* Problem to solve: Set down exactly the lines that run from the one containing "Given: Increase the output count stepper" to the end of the material below, both included, without pictures.

* Exercise materials:
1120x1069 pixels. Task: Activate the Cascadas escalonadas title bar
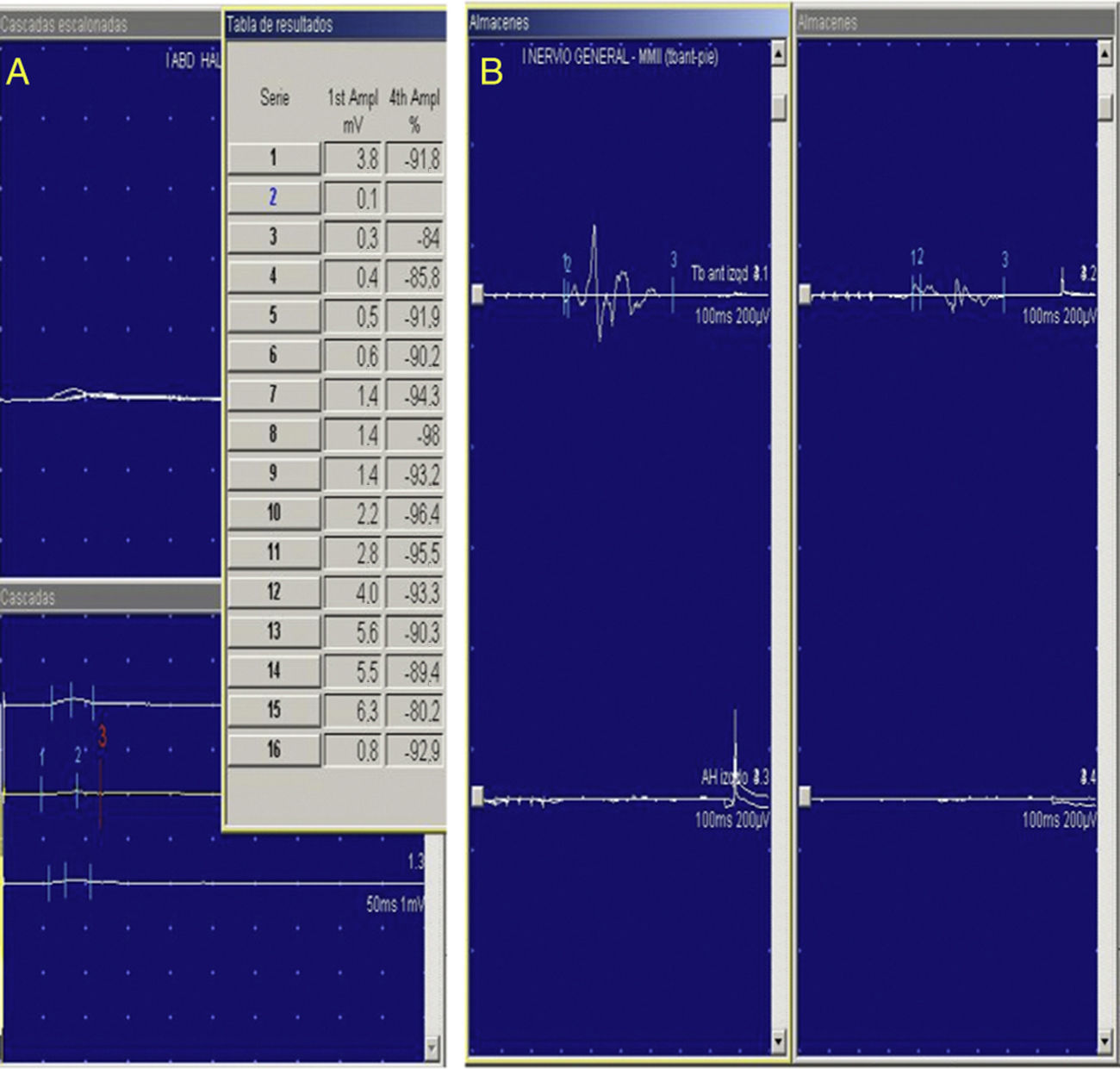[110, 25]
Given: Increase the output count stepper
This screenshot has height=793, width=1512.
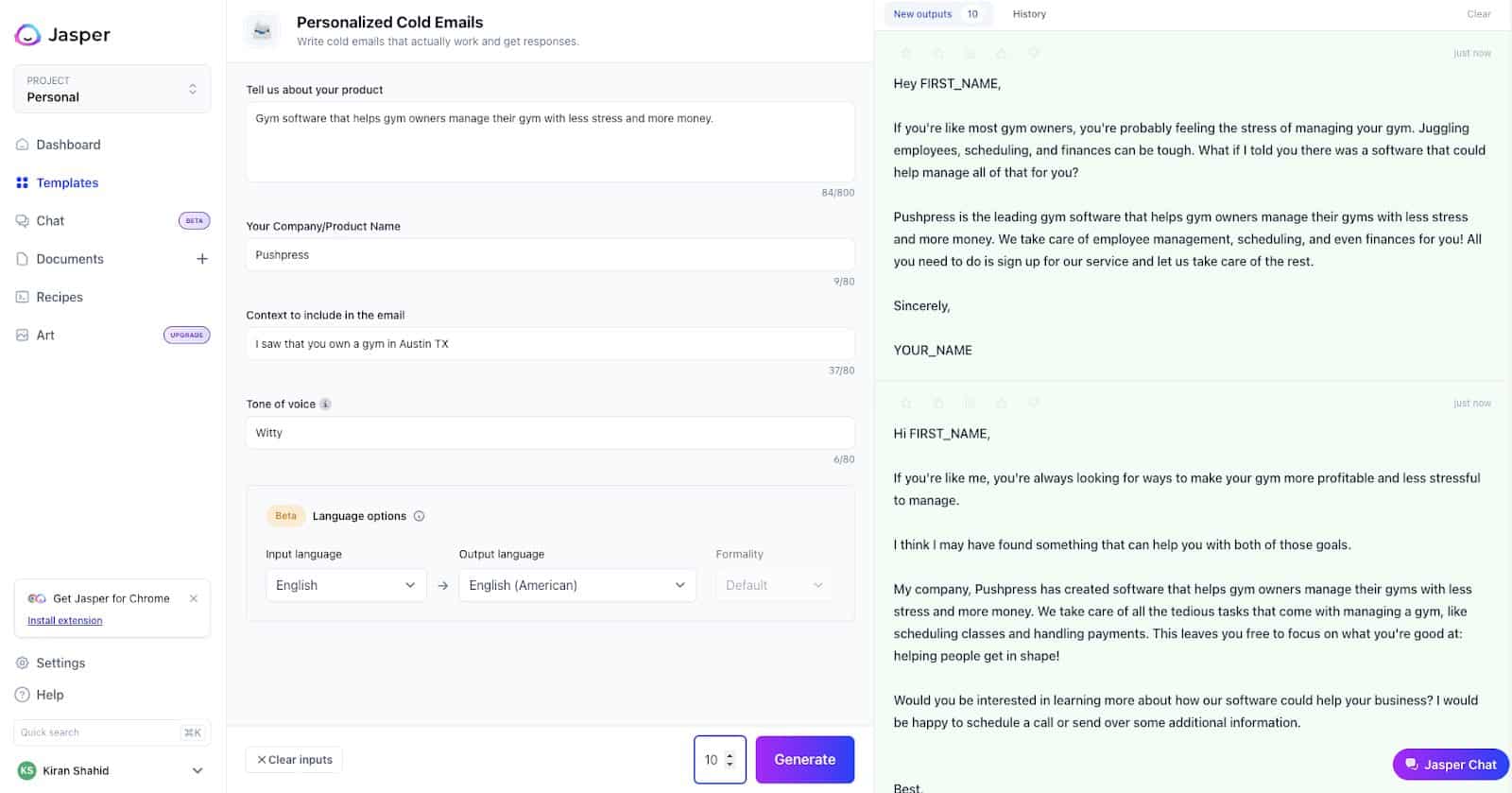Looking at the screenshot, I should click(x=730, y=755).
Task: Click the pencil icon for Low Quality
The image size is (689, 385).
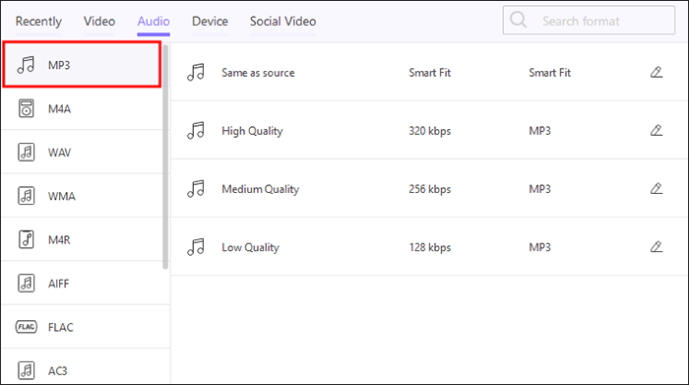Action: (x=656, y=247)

* Your solution:
Given: Increase the output count stepper
This screenshot has height=793, width=1512.
Looking at the screenshot, I should click(x=730, y=755).
Task: Click the pencil icon for Low Quality
The image size is (689, 385).
Action: (x=656, y=247)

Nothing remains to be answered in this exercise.